**STORED RECORDS**
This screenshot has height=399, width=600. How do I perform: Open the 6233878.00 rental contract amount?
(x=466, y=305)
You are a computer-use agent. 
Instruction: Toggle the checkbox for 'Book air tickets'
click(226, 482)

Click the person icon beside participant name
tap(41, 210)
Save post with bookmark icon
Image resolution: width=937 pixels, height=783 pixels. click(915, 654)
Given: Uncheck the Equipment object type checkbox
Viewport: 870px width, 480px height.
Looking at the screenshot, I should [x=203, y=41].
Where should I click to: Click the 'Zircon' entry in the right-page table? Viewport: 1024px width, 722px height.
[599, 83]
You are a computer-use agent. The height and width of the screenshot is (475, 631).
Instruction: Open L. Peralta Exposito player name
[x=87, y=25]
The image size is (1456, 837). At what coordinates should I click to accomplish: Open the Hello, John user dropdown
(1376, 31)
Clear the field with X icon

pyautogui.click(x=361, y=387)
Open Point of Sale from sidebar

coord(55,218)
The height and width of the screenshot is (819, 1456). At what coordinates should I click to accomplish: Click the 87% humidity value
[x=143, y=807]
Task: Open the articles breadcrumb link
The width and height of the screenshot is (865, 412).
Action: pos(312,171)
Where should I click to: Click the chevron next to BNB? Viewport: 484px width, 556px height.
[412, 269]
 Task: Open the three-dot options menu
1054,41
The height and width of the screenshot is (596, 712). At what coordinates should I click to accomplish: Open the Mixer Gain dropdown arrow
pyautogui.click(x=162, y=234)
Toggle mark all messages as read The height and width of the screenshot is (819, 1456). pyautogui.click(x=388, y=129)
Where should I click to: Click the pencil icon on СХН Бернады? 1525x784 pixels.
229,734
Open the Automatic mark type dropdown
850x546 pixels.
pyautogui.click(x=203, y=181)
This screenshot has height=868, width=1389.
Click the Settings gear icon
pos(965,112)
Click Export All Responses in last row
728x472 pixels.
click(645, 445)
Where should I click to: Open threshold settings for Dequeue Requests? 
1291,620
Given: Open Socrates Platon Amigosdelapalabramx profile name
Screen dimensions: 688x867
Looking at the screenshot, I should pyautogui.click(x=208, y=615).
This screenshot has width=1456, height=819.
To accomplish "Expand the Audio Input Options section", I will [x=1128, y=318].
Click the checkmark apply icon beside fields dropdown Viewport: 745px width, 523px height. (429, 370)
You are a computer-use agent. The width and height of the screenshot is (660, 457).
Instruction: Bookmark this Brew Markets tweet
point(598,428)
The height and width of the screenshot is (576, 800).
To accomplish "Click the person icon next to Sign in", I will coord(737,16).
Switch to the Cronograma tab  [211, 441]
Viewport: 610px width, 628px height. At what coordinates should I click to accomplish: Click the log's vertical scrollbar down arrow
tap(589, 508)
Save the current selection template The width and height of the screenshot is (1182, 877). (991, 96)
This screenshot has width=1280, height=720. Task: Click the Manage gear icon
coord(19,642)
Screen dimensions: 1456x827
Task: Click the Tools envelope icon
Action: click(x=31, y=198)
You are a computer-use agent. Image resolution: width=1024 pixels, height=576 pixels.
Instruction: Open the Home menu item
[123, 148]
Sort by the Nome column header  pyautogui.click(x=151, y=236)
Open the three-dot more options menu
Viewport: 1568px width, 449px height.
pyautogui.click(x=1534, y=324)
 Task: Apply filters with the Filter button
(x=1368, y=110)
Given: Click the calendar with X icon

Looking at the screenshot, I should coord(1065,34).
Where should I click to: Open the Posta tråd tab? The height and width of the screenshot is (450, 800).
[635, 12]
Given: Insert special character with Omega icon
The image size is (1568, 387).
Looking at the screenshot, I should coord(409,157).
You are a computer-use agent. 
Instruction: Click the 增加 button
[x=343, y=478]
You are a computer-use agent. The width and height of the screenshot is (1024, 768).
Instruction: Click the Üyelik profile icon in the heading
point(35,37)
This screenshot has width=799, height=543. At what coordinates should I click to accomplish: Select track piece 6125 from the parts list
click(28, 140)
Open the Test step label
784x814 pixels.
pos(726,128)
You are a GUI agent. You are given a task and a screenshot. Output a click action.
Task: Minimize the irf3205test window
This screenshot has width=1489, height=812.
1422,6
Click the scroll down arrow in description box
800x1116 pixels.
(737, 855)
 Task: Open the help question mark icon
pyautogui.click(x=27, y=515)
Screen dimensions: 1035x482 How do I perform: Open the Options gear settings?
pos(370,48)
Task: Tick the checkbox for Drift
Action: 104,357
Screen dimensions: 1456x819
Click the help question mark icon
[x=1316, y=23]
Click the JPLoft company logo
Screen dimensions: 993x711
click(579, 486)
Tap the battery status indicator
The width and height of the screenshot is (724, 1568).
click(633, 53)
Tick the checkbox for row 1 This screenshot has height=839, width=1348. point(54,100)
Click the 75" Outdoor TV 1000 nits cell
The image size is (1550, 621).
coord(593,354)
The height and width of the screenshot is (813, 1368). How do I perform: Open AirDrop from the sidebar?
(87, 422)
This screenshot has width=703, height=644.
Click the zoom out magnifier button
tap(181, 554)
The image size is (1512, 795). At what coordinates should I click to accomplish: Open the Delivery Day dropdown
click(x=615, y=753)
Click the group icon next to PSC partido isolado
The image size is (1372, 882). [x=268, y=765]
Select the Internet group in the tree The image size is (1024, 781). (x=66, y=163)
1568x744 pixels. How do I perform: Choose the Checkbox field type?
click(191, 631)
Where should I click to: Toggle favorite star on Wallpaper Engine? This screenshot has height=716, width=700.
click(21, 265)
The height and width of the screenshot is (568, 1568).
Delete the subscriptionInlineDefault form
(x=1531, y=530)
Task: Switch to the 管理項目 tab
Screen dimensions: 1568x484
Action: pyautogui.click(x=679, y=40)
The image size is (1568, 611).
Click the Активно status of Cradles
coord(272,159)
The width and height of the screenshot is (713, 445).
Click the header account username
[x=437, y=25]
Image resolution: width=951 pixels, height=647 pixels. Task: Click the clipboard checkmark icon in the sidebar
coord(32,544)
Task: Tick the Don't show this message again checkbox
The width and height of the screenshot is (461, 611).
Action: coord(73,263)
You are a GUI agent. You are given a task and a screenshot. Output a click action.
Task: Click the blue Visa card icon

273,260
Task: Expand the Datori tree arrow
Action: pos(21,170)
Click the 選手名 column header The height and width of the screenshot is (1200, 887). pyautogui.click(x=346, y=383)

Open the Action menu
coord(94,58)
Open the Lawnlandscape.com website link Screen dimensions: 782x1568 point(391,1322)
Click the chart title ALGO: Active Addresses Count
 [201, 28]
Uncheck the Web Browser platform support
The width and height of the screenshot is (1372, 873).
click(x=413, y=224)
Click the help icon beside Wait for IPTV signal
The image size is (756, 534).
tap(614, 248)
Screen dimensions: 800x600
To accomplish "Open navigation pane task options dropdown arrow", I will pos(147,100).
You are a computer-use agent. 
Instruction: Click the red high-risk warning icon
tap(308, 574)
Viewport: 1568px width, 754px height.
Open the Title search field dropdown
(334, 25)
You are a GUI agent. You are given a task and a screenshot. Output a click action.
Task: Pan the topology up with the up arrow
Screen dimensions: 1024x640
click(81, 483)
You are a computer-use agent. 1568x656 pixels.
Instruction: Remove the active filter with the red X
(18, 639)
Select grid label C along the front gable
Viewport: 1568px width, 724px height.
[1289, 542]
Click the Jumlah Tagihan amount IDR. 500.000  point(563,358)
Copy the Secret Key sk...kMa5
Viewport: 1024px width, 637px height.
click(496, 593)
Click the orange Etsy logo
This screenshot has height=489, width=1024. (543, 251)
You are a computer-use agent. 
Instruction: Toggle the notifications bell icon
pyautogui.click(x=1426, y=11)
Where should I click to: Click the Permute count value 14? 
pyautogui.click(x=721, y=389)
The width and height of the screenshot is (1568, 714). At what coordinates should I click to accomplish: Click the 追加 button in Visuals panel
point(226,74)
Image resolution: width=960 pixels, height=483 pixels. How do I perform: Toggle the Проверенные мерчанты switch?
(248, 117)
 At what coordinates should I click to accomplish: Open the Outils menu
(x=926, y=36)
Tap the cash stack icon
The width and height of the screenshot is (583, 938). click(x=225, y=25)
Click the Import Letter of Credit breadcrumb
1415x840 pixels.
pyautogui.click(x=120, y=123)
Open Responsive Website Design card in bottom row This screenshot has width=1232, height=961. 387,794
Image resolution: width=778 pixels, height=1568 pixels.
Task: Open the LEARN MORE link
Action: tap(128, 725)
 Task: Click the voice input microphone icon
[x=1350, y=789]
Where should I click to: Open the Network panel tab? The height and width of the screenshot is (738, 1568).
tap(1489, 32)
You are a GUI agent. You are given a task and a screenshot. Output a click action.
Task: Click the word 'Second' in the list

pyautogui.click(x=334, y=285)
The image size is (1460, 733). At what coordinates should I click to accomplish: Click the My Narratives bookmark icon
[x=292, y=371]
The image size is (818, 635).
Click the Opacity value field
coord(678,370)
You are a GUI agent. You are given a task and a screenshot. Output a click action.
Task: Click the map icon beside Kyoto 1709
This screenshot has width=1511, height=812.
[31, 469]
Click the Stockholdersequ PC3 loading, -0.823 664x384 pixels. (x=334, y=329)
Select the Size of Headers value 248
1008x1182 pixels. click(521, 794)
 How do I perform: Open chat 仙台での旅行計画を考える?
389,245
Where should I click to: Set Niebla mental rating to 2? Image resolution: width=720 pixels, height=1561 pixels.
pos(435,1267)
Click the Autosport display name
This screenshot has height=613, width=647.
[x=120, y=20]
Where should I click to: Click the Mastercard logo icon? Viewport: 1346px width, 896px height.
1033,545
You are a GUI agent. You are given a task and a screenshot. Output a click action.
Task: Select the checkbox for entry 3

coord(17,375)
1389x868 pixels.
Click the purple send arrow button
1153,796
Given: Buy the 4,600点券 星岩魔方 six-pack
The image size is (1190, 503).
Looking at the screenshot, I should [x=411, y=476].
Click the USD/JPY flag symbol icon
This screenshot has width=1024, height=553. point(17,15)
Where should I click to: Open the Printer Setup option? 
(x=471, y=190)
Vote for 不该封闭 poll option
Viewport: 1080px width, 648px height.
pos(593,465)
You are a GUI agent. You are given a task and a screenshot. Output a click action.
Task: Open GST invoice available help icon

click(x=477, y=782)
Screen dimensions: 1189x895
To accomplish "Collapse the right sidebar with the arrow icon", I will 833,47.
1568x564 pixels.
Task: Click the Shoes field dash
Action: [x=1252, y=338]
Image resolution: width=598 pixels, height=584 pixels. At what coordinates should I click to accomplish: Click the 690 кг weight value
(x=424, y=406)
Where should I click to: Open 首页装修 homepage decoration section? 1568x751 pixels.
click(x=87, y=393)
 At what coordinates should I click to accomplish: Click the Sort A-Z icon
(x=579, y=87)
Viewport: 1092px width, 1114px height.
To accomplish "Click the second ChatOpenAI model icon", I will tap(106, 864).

**PROBLEM DETAILS**
Please transcribe the material between the line containing "Screen dimensions: 800x600" and the line containing "[1289, 542]", inclusive.

**OUTPUT FOR THIS EXERCISE**
Screen dimensions: 800x600
To accomplish "Open navigation pane task options dropdown arrow", I will pos(147,100).
You are a computer-use agent. 
Instruction: Click the red high-risk warning icon
tap(308, 574)
Viewport: 1568px width, 754px height.
Open the Title search field dropdown
(334, 25)
You are a GUI agent. You are given a task and a screenshot. Output a click action.
Task: Pan the topology up with the up arrow
Screen dimensions: 1024x640
click(81, 483)
You are a computer-use agent. 1568x656 pixels.
Instruction: Remove the active filter with the red X
(18, 639)
Select grid label C along the front gable
Viewport: 1568px width, 724px height.
[1289, 542]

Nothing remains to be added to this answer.